Objetivo A: Por favor, copia tal cual las líneas de los registros que van desde la que contiene "This screenshot has width=1280, height=720." hasta la que contiene "The width and height of the screenshot is (1920, 1080). What", ambas incluidas.

Fragmento seleccionado:
>>>>
Acá hay que hacer una pequeña pausa. Es necesario comprender que Fuerza mayor se construye sobre una encrucijada que universaliza al ser humano. El contexto social en el que se ancla la película no es más que un punto a partir del cual se realiza una crítica (superficial, tal vez) a la clase media alta europea. Pero Fuerza mayor, ya desde su título, plantea una situación de peligro que expone una supuesta esencia humana. Cuando el vértigo obstruye la razón, cuando el instante para decidir es tan filoso que quedar de un lado u otro de la línea es vivir o morir, algo nuestro prevalece y decide. Y es acá, en donde roza nuestra individualidad con el mundo, que se apoya Ruben Östlund, el director de la película, para exponer a su protagonista.
<<<<
Objetivo B: Según el fragmento sobre Fuerza mayor, ¿quién dirigió la película?

Datos registrados:
>>>>
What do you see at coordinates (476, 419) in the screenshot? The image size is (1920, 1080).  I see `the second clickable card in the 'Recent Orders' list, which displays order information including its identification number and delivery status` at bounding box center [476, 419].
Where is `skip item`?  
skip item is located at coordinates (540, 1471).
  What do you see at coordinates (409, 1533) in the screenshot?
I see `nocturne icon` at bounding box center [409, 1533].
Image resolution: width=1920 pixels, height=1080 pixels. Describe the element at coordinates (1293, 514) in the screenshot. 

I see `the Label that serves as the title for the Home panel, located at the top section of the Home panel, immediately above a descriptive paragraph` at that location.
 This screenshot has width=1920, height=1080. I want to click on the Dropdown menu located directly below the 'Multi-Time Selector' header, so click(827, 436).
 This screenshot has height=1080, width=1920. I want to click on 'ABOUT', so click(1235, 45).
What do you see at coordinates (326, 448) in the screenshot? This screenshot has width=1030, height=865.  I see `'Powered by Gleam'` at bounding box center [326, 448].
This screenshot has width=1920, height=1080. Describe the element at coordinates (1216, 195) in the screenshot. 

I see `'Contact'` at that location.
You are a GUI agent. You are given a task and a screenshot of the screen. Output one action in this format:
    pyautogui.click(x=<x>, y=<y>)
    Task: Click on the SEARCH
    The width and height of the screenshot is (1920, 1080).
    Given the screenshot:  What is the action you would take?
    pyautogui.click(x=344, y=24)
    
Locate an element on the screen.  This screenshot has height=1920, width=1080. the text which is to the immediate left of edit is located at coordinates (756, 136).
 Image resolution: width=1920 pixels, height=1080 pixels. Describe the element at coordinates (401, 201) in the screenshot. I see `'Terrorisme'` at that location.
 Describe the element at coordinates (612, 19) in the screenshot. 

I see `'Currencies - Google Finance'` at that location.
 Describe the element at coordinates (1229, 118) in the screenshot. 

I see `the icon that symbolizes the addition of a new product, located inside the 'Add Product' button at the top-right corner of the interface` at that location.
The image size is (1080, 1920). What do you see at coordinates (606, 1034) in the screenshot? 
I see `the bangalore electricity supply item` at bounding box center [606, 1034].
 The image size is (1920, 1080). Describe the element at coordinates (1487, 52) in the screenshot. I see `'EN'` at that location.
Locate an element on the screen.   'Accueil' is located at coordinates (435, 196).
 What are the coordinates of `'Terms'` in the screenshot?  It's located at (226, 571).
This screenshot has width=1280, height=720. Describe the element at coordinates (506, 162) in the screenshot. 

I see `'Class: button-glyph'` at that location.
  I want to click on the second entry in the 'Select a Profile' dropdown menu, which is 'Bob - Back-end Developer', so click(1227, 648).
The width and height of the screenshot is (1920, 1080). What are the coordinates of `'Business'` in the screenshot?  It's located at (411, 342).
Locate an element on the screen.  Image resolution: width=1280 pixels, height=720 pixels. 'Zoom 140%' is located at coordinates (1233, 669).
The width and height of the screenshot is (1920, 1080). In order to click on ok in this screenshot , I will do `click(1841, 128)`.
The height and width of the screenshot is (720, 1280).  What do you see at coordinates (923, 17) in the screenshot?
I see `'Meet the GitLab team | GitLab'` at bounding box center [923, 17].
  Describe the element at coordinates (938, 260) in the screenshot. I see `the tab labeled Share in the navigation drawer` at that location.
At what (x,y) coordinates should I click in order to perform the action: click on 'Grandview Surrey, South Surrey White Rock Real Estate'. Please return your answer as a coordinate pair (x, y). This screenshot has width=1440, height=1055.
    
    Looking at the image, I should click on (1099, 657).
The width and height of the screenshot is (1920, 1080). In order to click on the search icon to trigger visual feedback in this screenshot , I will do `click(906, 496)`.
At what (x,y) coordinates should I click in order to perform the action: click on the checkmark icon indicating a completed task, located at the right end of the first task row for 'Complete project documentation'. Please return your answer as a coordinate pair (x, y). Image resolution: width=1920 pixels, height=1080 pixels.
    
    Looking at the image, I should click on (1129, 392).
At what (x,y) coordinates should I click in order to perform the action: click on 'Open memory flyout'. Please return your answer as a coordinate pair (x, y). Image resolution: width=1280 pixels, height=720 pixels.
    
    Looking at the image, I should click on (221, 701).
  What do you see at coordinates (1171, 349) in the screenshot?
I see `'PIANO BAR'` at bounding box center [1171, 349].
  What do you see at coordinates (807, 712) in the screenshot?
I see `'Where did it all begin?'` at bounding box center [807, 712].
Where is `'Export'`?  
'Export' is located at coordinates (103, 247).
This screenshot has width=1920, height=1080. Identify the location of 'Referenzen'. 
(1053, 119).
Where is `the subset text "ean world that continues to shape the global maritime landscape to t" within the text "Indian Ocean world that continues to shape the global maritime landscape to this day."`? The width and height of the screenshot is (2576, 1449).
<<<<
Respuesta completa A:
This screenshot has width=1280, height=720. Describe the element at coordinates (506, 162) in the screenshot. 

I see `'Class: button-glyph'` at that location.
  I want to click on the second entry in the 'Select a Profile' dropdown menu, which is 'Bob - Back-end Developer', so click(1227, 648).
The width and height of the screenshot is (1920, 1080). What are the coordinates of `'Business'` in the screenshot?  It's located at (411, 342).

Respuesta completa B: Ruben Östlund.